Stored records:
------------------------------------------------
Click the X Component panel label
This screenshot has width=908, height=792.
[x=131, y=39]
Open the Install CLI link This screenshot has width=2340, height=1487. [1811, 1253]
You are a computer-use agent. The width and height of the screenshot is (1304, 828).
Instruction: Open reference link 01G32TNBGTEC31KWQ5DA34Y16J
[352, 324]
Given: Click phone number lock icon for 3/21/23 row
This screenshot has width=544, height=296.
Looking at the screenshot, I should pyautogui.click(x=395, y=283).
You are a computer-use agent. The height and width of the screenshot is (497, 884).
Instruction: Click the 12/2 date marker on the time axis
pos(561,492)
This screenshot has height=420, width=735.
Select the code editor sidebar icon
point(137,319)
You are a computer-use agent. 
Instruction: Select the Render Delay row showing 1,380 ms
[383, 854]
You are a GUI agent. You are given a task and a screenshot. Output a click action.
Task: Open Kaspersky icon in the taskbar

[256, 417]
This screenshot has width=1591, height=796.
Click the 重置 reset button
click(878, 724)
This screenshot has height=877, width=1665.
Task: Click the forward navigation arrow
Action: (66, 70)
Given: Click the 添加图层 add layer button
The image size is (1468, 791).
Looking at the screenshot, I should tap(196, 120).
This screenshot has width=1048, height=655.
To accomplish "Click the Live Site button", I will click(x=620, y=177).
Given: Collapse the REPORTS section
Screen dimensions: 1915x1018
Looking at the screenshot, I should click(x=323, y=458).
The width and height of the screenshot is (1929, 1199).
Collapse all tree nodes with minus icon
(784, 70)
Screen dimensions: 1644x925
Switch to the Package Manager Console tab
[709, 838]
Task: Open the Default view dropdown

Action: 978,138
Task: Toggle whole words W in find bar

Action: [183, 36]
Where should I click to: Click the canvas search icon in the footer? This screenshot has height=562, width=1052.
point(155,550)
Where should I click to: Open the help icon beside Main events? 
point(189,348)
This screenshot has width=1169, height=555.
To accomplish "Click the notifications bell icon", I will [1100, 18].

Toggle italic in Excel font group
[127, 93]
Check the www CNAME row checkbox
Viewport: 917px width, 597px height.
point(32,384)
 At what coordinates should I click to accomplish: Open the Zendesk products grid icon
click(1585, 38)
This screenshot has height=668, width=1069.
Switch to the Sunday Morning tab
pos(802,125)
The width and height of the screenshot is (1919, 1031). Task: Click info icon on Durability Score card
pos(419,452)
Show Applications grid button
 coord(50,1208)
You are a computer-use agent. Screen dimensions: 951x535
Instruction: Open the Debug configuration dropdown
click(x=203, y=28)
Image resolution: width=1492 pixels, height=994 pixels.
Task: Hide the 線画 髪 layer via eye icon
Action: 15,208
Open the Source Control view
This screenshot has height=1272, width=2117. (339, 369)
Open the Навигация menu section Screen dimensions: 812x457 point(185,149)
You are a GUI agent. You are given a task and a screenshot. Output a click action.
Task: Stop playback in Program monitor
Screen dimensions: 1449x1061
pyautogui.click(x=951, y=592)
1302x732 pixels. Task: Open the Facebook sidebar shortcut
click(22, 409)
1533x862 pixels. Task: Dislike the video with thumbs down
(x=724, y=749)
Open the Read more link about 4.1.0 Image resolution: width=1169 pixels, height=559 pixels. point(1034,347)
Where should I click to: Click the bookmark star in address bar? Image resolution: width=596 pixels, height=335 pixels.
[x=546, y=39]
------------------------------------------------
Your goal: Your task is to reproduce all the records above exactly as they appear.

Output of the exercise:
Click the X Component panel label
This screenshot has width=908, height=792.
[x=131, y=39]
Open the Install CLI link This screenshot has width=2340, height=1487. [1811, 1253]
You are a computer-use agent. The width and height of the screenshot is (1304, 828).
Instruction: Open reference link 01G32TNBGTEC31KWQ5DA34Y16J
[352, 324]
Given: Click phone number lock icon for 3/21/23 row
This screenshot has width=544, height=296.
Looking at the screenshot, I should pyautogui.click(x=395, y=283).
You are a computer-use agent. The height and width of the screenshot is (497, 884).
Instruction: Click the 12/2 date marker on the time axis
pos(561,492)
This screenshot has height=420, width=735.
Select the code editor sidebar icon
point(137,319)
You are a computer-use agent. 
Instruction: Select the Render Delay row showing 1,380 ms
[383, 854]
You are a GUI agent. You are given a task and a screenshot. Output a click action.
Task: Open Kaspersky icon in the taskbar

[256, 417]
This screenshot has width=1591, height=796.
Click the 重置 reset button
click(878, 724)
This screenshot has height=877, width=1665.
Task: Click the forward navigation arrow
Action: (66, 70)
Given: Click the 添加图层 add layer button
The image size is (1468, 791).
Looking at the screenshot, I should tap(196, 120).
This screenshot has width=1048, height=655.
To accomplish "Click the Live Site button", I will click(x=620, y=177).
Given: Collapse the REPORTS section
Screen dimensions: 1915x1018
Looking at the screenshot, I should click(x=323, y=458).
The width and height of the screenshot is (1929, 1199).
Collapse all tree nodes with minus icon
(784, 70)
Screen dimensions: 1644x925
Switch to the Package Manager Console tab
[709, 838]
Task: Open the Default view dropdown

Action: 978,138
Task: Toggle whole words W in find bar

Action: [183, 36]
Where should I click to: Click the canvas search icon in the footer? This screenshot has height=562, width=1052.
point(155,550)
Where should I click to: Open the help icon beside Main events? 
point(189,348)
This screenshot has width=1169, height=555.
To accomplish "Click the notifications bell icon", I will [1100, 18].

Toggle italic in Excel font group
[127, 93]
Check the www CNAME row checkbox
Viewport: 917px width, 597px height.
point(32,384)
 At what coordinates should I click to accomplish: Open the Zendesk products grid icon
click(1585, 38)
This screenshot has height=668, width=1069.
Switch to the Sunday Morning tab
pos(802,125)
The width and height of the screenshot is (1919, 1031). Task: Click info icon on Durability Score card
pos(419,452)
Show Applications grid button
 coord(50,1208)
You are a computer-use agent. Screen dimensions: 951x535
Instruction: Open the Debug configuration dropdown
click(x=203, y=28)
Image resolution: width=1492 pixels, height=994 pixels.
Task: Hide the 線画 髪 layer via eye icon
Action: 15,208
Open the Source Control view
This screenshot has height=1272, width=2117. (339, 369)
Open the Навигация menu section Screen dimensions: 812x457 point(185,149)
You are a GUI agent. You are given a task and a screenshot. Output a click action.
Task: Stop playback in Program monitor
Screen dimensions: 1449x1061
pyautogui.click(x=951, y=592)
1302x732 pixels. Task: Open the Facebook sidebar shortcut
click(22, 409)
1533x862 pixels. Task: Dislike the video with thumbs down
(x=724, y=749)
Open the Read more link about 4.1.0 Image resolution: width=1169 pixels, height=559 pixels. point(1034,347)
Where should I click to: Click the bookmark star in address bar? Image resolution: width=596 pixels, height=335 pixels.
[x=546, y=39]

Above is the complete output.